Task to complete
Leave out the pictures, and reproduce exactly the lines from the line containing "Image resolution: width=802" through the final line of the entries.

The data
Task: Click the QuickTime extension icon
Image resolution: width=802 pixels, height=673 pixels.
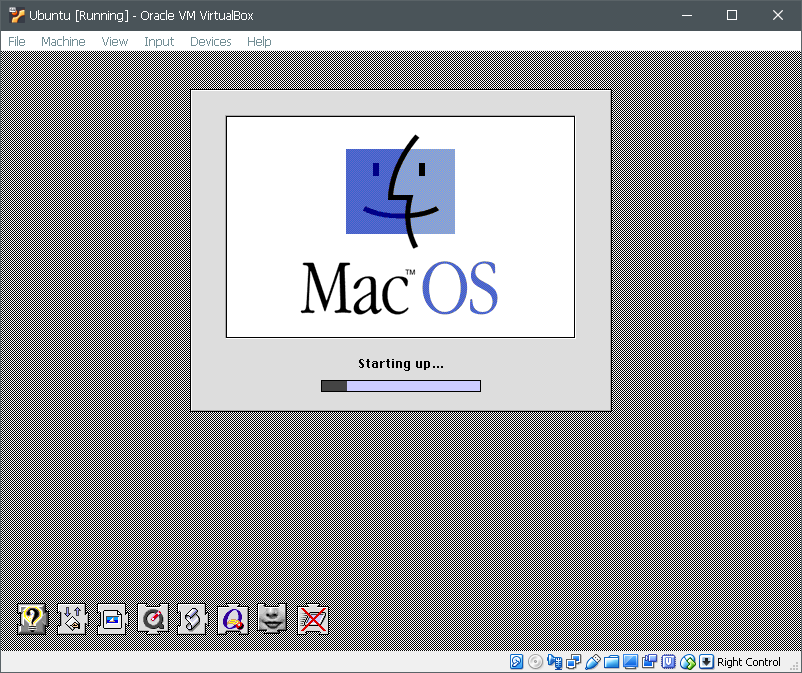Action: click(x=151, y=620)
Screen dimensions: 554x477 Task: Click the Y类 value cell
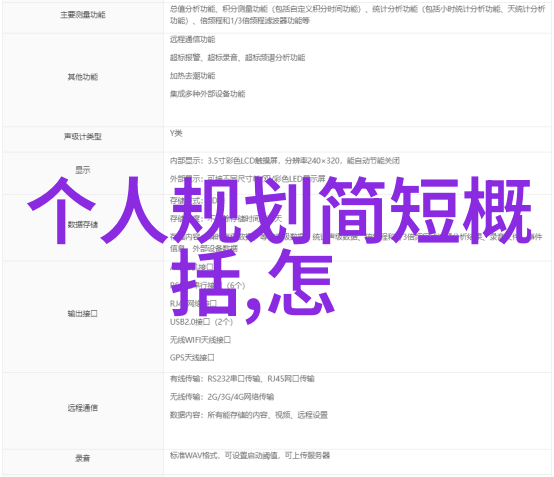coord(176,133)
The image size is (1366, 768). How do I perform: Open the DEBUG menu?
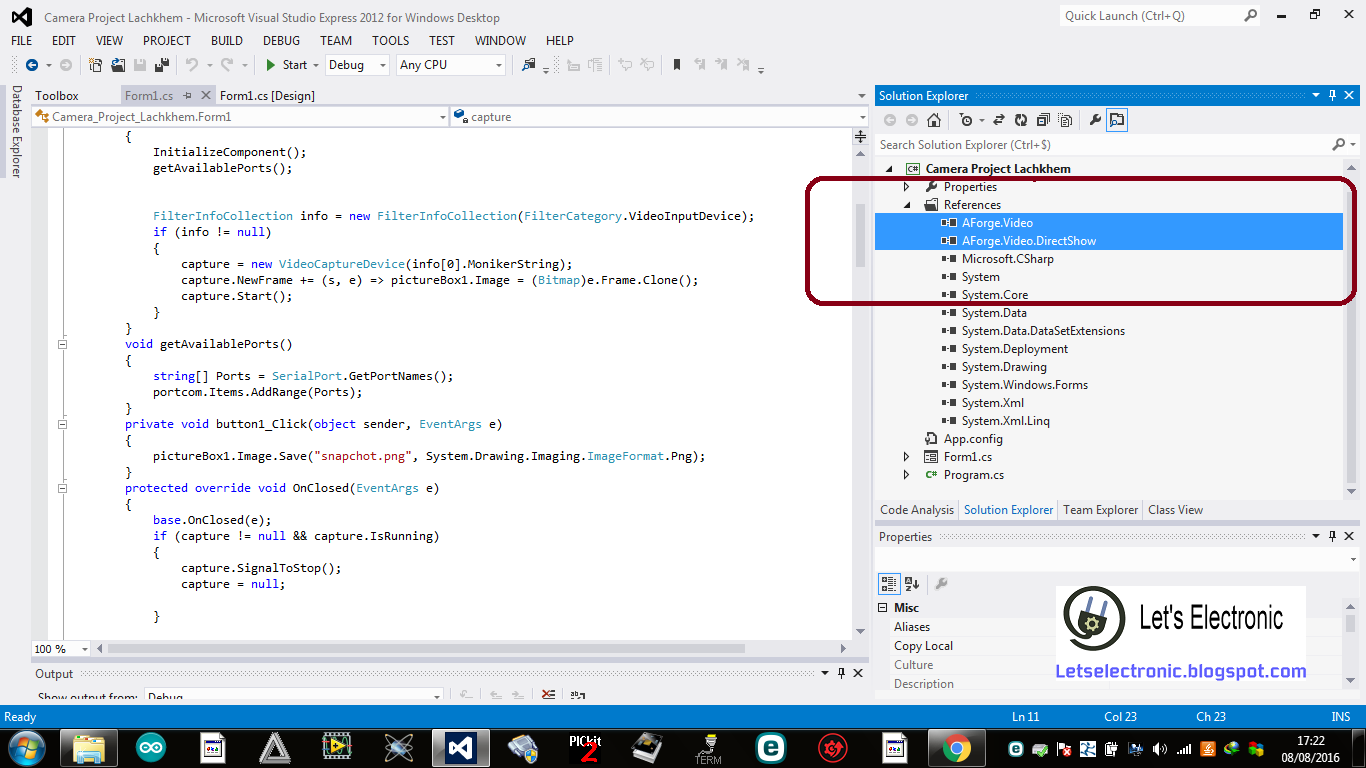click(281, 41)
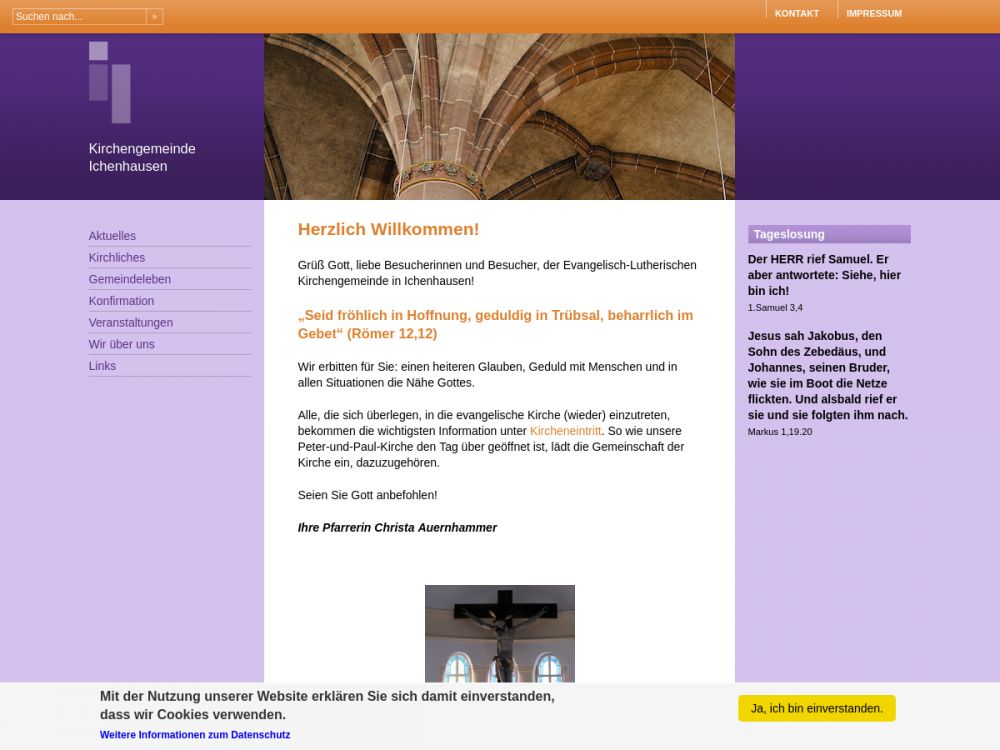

Answer to this exercise
Image resolution: width=802 pixels, height=673 pixels.
Action: click(x=151, y=620)
Screen dimensions: 554x477 Task: Click the Y类 value cell
coord(176,133)
The image size is (1366, 768). How do I perform: Open the DEBUG menu?
click(281, 41)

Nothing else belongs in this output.